I remember driving to a town called Ifrane. Touted as the little Switzerland, it is actually home to a ski resort. We were there during spring so there weren’t any snow. But it was strangely cold in Ifrane despite the spring-summer season. The town was beautiful and looked as if you could be in some town in Switzerland. However, we didn’t stay long and had to continue our way to the desert.

The town of Ifrane.

By late afternoon, we reached the dunes of Erg Chebbi. It was a long drive. The longest despite being only the first day. This is partly because our overnight desert stay was schedule on the first night of the tour and the drive from Fez to Merzouga was pretty far.

But nonetheless, despite the distance, I was awestruck by the changing landscape. It got drier as we drove deeper into the country. What started out as lush green fields and forests on the coastal areas of Morocco, made way to scraggly, dry, rocky terrain in the country’s interior. The color changes as well from forest green to beige, brown and red. The landscape became raw. But even then, we saw something spectacular. Oases. Oases of varying sizes. It was beautiful. Imagine looking over the horizon, seeing nothing but red, raw earth and suddenly you saw patches of green, filled with lush fields, plantations, and forests in the middle of nowhere. No, it was not an illusion. It was an actual oasis. I have never seen anything like it.

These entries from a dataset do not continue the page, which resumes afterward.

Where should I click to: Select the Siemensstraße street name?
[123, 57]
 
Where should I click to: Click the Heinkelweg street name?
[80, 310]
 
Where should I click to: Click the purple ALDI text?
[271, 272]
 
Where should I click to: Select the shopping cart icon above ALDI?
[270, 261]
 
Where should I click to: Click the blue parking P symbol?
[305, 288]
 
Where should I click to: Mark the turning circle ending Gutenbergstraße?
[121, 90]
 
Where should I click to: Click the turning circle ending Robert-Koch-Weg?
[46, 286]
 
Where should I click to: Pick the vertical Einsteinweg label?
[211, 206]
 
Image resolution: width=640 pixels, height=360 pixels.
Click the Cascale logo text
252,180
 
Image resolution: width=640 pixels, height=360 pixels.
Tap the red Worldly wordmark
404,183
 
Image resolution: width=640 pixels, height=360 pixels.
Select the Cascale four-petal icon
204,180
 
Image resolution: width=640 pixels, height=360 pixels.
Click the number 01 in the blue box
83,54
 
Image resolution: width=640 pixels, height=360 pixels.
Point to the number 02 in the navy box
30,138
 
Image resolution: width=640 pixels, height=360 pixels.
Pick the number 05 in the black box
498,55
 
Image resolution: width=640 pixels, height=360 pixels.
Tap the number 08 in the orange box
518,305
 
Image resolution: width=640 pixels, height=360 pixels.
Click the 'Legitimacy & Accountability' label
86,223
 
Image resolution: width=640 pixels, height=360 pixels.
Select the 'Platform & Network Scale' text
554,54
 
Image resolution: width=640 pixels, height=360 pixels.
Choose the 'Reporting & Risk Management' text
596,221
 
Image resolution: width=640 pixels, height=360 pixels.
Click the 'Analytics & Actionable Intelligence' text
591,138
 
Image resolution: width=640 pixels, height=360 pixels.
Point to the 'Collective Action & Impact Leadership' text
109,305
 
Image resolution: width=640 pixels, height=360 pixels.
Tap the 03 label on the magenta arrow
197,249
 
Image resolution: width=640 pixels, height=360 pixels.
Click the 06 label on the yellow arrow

An oasis, filled with trees and green plantations supported by the town below.
The oasis as far as the eye could see. This one follows the river that runs through the oasis and provides crucial sustenance to the plants and trees that grow around it. Spectacular!

Erg Chebbi

Once we arrived on the sand dunes of Erg Chebbi, we were off-loaded including all our stuff on a 4×4 Jeep. We were taken deeper into the desert, where packs of camels roped in a line were waiting for us. I have never sat on a camel before. Everything was new to me. I now know that the camel had to sit before you can actually mount and sit on the camel. Once you are comfortably seated, the camel guide will make the camel stand, first on its hind legs, then on the front. As it attempts to stand up, you get lurched violently to the front, then to the back. I had to hold the handle secured in front of me to prevent myself from falling either to the front of back as the camel tries to stand up.

The hour-long camel ride was exhilarating! The sand dunes were spectacular and the camel ride was one of the most relaxing things I have ever done in Morocco.

Us on camels riding on the sand dunes!
Our camel guide stopped our ride for a short while to take photos of the dunes and the sunset.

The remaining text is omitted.